[Your task] In the entries below, find the lines that contain the word "date" and copy them.

==== Data for the task

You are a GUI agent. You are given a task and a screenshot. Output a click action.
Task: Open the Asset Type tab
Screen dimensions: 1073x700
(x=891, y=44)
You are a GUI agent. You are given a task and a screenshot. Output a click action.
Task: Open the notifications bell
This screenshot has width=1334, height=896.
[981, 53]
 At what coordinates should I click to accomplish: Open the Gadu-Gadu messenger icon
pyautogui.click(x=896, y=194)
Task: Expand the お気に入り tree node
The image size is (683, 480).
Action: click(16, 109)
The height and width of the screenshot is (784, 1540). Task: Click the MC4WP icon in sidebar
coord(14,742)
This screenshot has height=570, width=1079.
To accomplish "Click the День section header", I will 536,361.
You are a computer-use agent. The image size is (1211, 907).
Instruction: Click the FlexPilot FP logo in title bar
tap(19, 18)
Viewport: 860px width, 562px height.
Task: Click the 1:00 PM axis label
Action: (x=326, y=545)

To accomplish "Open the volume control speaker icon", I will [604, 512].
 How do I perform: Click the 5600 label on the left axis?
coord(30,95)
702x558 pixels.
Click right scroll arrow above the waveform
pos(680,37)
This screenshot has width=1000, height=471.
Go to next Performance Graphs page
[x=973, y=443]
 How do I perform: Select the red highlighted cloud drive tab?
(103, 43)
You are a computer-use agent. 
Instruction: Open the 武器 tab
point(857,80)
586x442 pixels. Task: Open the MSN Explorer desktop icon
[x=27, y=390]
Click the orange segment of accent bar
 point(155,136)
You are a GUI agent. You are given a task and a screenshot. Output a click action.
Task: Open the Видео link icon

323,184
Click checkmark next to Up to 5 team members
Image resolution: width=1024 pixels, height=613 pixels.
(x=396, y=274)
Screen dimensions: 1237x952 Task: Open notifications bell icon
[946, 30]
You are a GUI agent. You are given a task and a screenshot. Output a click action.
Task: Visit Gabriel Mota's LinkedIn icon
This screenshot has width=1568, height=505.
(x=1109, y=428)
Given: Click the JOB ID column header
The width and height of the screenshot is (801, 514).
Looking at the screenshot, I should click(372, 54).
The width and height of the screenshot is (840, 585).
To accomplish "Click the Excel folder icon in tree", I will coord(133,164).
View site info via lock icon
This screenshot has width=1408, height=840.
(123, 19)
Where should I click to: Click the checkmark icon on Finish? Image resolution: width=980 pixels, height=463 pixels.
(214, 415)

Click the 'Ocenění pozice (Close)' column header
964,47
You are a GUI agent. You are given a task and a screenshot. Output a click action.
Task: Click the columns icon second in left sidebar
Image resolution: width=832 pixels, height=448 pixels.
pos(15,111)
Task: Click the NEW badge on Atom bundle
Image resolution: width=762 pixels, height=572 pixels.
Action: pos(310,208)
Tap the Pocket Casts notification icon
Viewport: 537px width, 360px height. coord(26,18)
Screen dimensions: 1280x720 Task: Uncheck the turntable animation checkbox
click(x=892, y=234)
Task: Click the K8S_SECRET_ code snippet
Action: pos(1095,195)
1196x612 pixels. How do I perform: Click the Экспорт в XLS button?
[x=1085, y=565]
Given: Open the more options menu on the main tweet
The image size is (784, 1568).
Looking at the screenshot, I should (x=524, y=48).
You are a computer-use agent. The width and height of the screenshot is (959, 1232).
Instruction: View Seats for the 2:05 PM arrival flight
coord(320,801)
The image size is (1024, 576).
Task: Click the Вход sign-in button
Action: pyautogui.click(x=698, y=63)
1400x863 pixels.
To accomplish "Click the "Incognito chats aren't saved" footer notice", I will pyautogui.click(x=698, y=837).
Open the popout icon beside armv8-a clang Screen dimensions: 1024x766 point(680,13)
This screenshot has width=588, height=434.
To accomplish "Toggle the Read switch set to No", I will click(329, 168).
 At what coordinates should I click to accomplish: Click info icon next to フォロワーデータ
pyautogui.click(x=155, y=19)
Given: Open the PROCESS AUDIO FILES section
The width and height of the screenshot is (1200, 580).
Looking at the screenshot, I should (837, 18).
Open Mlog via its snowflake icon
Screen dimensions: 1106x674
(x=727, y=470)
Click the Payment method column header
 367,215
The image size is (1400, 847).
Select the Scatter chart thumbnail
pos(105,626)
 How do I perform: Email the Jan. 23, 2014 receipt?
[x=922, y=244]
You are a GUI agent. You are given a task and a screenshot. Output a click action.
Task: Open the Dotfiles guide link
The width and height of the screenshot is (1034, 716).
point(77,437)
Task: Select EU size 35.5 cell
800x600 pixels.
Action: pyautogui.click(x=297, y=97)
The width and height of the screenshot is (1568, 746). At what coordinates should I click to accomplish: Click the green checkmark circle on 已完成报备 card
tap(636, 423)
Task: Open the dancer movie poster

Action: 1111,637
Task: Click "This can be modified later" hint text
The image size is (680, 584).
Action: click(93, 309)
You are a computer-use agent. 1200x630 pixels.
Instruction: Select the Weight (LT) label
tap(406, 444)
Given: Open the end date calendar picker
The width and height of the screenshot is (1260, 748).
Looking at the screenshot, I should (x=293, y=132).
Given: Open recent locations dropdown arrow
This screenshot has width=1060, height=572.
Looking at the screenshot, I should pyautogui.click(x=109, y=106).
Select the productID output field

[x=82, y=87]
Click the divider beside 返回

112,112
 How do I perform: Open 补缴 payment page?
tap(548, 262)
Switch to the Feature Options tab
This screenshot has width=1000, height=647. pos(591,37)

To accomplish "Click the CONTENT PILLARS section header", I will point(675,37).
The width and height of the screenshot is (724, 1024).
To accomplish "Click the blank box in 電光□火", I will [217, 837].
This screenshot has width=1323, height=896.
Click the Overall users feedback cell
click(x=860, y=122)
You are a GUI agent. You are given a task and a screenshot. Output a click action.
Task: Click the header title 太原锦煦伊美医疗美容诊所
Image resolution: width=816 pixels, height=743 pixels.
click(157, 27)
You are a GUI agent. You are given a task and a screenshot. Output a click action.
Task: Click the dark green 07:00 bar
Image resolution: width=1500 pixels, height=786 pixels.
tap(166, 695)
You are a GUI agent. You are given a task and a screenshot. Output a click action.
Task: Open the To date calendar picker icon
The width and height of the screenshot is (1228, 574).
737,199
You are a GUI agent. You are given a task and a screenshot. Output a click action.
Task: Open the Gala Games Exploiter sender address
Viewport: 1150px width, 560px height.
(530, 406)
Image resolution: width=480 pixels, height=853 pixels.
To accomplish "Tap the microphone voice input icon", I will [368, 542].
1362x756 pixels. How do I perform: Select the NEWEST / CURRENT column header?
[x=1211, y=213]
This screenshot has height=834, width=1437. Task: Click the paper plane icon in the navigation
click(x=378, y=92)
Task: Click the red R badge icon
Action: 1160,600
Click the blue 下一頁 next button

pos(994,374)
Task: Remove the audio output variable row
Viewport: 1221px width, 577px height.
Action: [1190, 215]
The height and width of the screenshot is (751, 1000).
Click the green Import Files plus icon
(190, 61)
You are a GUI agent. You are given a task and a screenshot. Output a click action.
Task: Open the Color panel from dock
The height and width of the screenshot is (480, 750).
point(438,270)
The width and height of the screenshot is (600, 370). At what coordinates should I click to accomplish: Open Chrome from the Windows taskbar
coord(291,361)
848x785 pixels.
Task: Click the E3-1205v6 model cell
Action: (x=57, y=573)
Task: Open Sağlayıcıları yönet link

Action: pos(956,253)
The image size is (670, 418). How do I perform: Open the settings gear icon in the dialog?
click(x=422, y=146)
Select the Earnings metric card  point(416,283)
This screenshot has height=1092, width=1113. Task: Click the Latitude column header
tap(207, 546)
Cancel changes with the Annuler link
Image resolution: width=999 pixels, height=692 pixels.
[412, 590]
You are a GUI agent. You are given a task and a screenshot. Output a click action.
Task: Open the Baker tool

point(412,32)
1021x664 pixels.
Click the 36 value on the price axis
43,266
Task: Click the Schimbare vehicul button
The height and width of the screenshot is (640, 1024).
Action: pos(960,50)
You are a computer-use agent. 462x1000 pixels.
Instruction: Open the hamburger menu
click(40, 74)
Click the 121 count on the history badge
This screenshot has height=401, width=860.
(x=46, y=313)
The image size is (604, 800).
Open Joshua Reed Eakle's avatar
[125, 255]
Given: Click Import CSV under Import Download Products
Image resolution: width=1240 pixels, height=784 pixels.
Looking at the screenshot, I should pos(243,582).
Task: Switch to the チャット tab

========

[Answer below]
Given: Open the end date calendar picker
Task: Open the To date calendar picker icon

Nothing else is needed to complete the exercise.